**Metin bölümü:**
*Fotoğraflar: Elçin Top/ Ankara/ AA
Haberin İngilizcesi için tıklayın
Partisinin grup toplantısında konuşan Halkların Demokratik Partisi (HDP) Eş Genel Başkanı Sezai Temelli, gündemdeki gelişmeleri değerlendirdi.
İstanbul Büyükşehir Belediye Başkan adayı Binali Yıldırım'ın, İstanbul seçimi için Diyarbakır'da yaptığı konuşmaya değinen Temelli, Yıldırım'ın Kürtçe konuşmasıyla ilgili "Diyarbakır Diyarbakır olalı böyle bir Kürtçe duymamış, bir kişi anlamış o da Mehdi Eker" dedi.
Temelli, grup toplantısında özetle şunları söyledi:
"Yargı reformu, yargıdaki değişim her zamanki gibi bir seçim atmosferinde karşımıza çıkıyor. 23 Haziran'da İstanbul seçimleri var. Aslında bu seçimin haklı bir gerekçesi yok, YSK marifeti ile karşımıza çıkmış bir zorunluluk.
"Tabii adaylar da kampanya çalışması yapıyorlar. Adaylardan biri Binali Bey, Diyarbakır'a gitmiş. Kampanyasını Diyarbakır'dan yapıyor nedense. 'Kürdistan Mebusu' demiş. Bak.
"Devam etmiş Kürtçe konuşmuş. Ama Diyarbakır Diyarbakır olalı böyle bir Kürtçe duymamış bir kişi anlamış, o da Mehdi Eker.
"31 Mart öncesi Erdoğan şöyle bağırıyordu..."
"Oysa 31 Mart'a giderken AKP Genel Başkanı Erdoğan meydan meydan bağırıyordu.
"Kürdistan diyoruz diye 'Defolun gidin, Kürdistan orada' diyordu. Sürekli her gün bize, Kürtlere hakaret ediyorlar. Terörist olduk, defolun hakaretlerine maruz kaldık ama Allah'ın işine bakın, geçen Çavuşoğlu'nu Kürdistan'da gördük, hem de Çavuşoğlu demokrasi şehitlerinin anıldığı törendeydi.
"Ve Çavuşoğlu bilinmeyen bir dilde konuşulan bir yemin törenini izliyordu.
"O Kürdistan derken, Tatvan'da tabelalar iniyordu"

**Veri bölümü:**

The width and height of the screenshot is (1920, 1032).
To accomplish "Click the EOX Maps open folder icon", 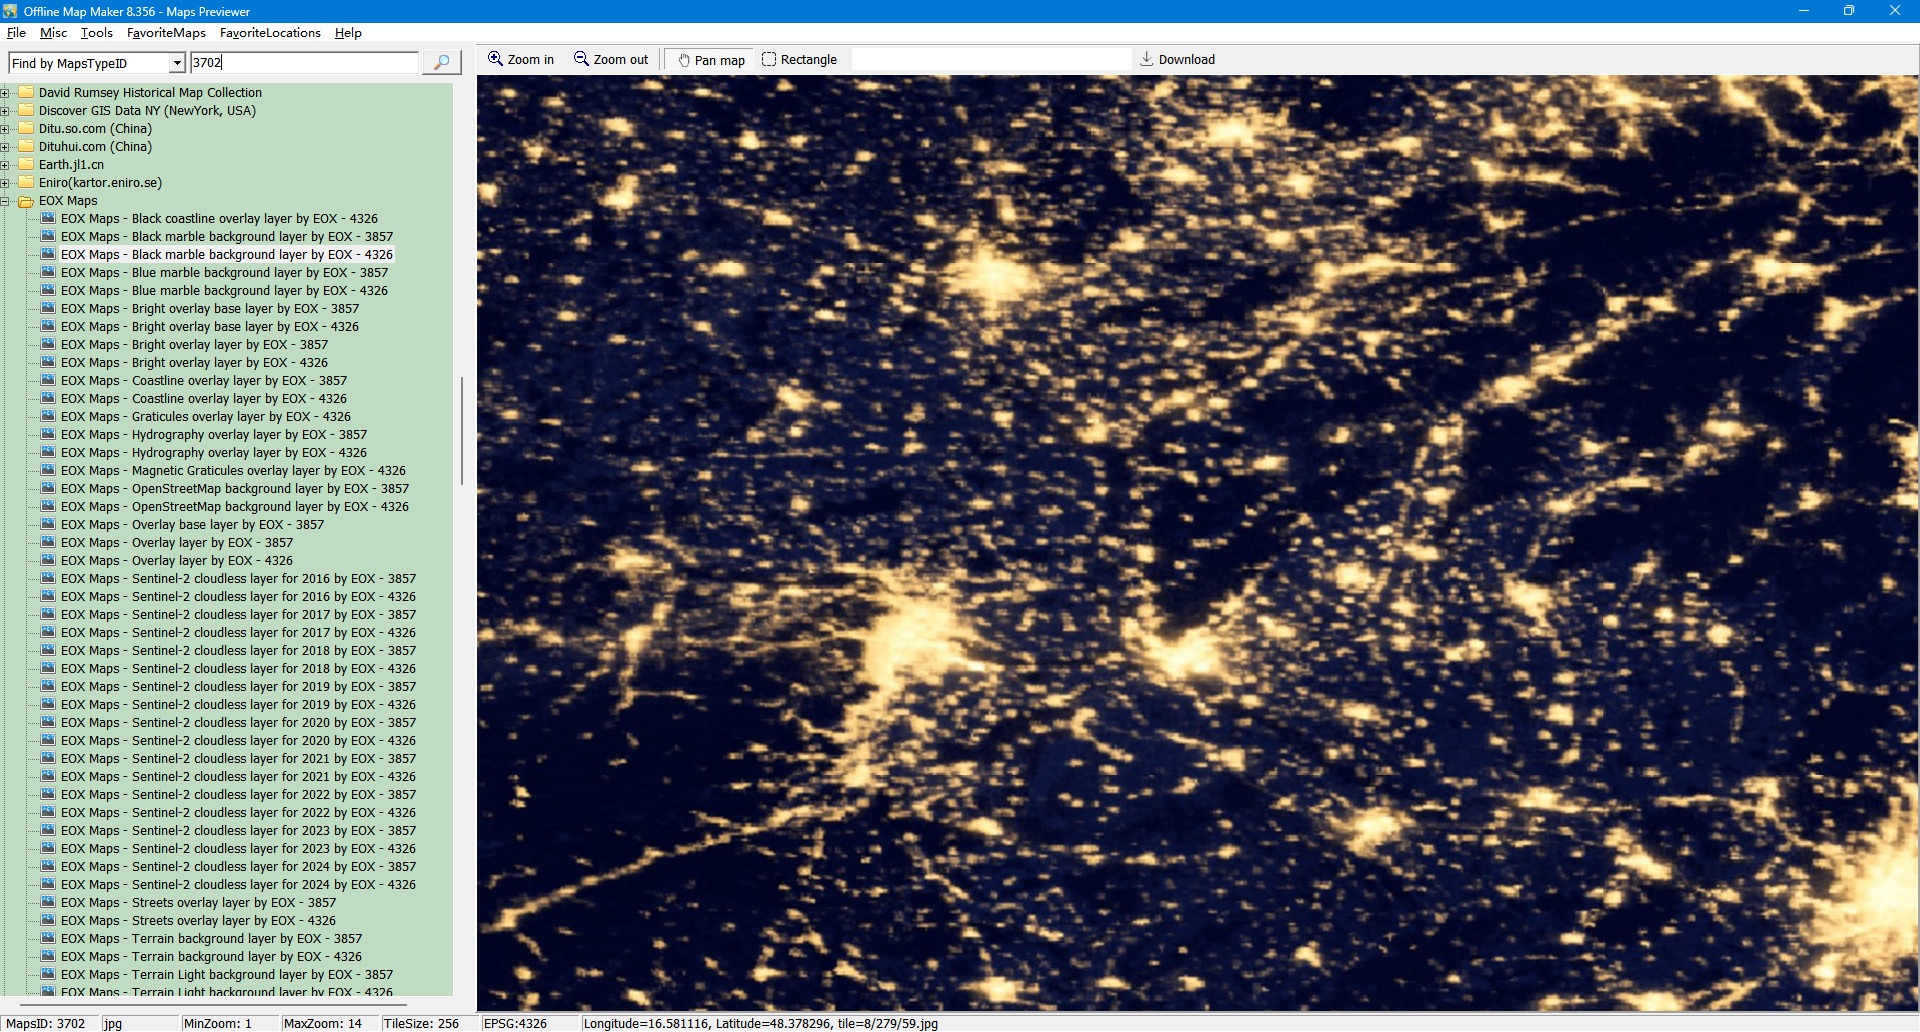I will [26, 201].
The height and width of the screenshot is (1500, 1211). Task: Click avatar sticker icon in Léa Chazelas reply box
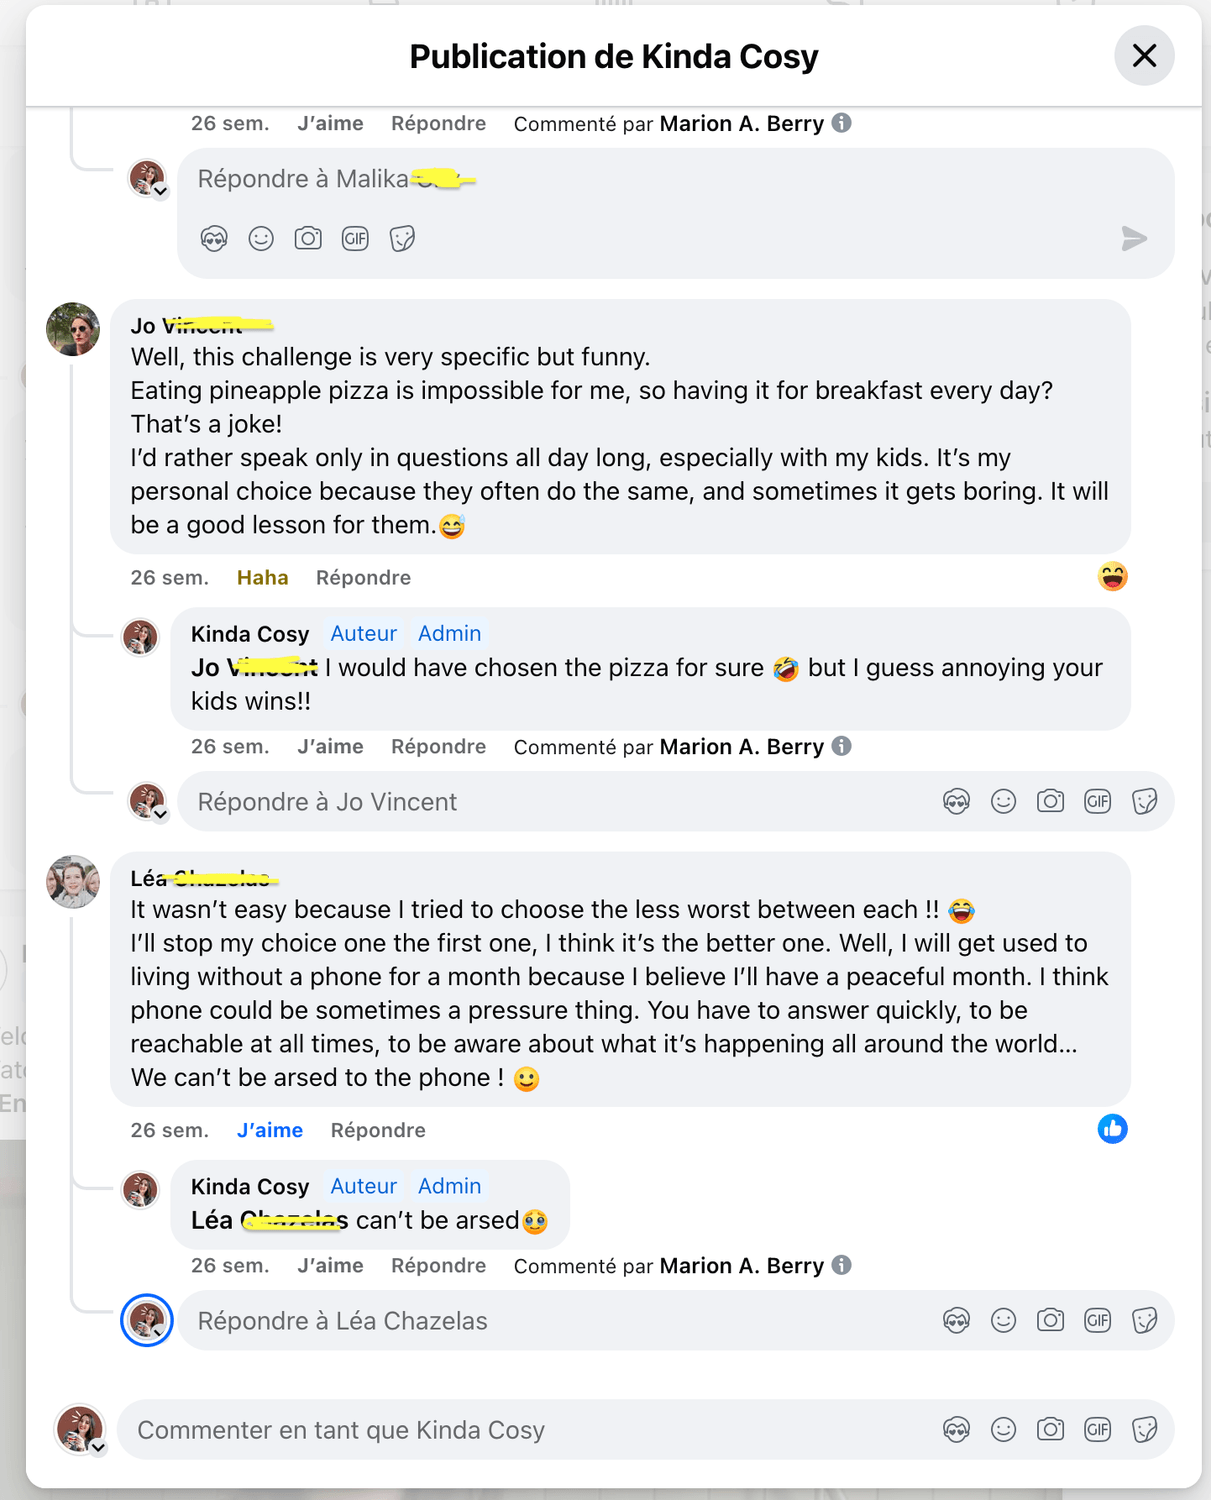pyautogui.click(x=956, y=1321)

**Görev listesi:**
(1) Sezai Temelli'nin grup toplantısındaki konuşmasını aktaran habere göre, Temelli Binali Yıldırım'ın Diyarbakır'daki Kürtçe konuşmasını kimin anladığını söylüyor?
(2) Sezai Temelli'nin grup toplantısındaki konuşmasını aktaran haberi, son cümlesinden sonra kaldığı yerden sürdürün.
Bu iş için satırlara ihtiyacınız yok.

**Görev çıktıları:**
(1) Yalnızca Mehdi Eker.

(2)
"Üç beş oy için Kürtçe konuşup Kürdistan derken Tatvan'da Kürtçe tabelalar iniyordu.
"Biliyoruz, bu Meclis'te arkadaşlarımız bir iki cümle Kürtçe konuştuğunda 'bilinmeyen bir dil' diye hakaret ettiniz.
"Ama 3-5 oy için ya da kirli pazarlıklarınız için hiçbir şey olmamış gibi Kürdistan diyorsunuz, Kürtçe konuşuyorsunuz, Kürtçe konuşanları saygı içinde dinliyorsunuz. Tam bunların konuşulduğu günlerde Tatvan ve Bitlis'te tabelalar iniyordu. AKP'nin belediye başkanlarının meşruiyetleri her zaman sorgulanacak.
"Bitlis'te, Tatvan'da, Muş'ta da Şırnak'ta da kazandıkları dedikleri her yerde meşruiyetleri her zaman sorgulanacak.
"O yüzden zaten bu saldırganlıkları. Seçilmiş bir belediye başkanı kendisini seçen bir halkın diline, kültürüne hakaret etmez.
"Bunlar seçilmediği, atandığı, hile ile orada oturdukları için de utanmadan işte o tabelaları indirebiliyorlar. Evet tam o günlerde Tatvan ve Bitlis'te belediye başkanları Kürtçe tabelaları indirdiler, tam o günlerde Dêrsim Belediye Meclisinin tabela Dêrsim olsun diyen kararı valilik tarafından engellendi.
"Birkaç kelime Kürtçe konuştunuz diye..."
"Birkaç kelime Kürtçe konuştunuz diye Kürt halkı nezdinde bir değeriniz, itibarınız olmayacak. Çünkü bu sözlerle Kürtçe konuşma girişimi samimiyetsizdir, çıkar amaçlıdır. Kürtçe seçim yatırımlarına, gündelik politikalara maske yapılacak bir dil değildir. Yapılması gereken Kürtçe anadilde eğitimin önünü açmaktır.
"Kamusal alanda kullanılabilirliğini sağlayacak kalıcı ve yapısal değişimleri hayata geçirmektir. Mesele Binali Yıldırım'ın iki kelime Kürtçe konuşması değil, Kürtlerin kendi anadilinde konuşamamasıdır. Kürt sorunu binlerce yıllık bir dili ve kültürü folklorik bir sosa dönüştürülerek çözülemez. O yüzden de diyoruz ki anadilinde eğitim haktır, anadilinde sanat ve siyaset yapmak haktır.
"Duyduk ki İstanbul'da da bir kayyım var..."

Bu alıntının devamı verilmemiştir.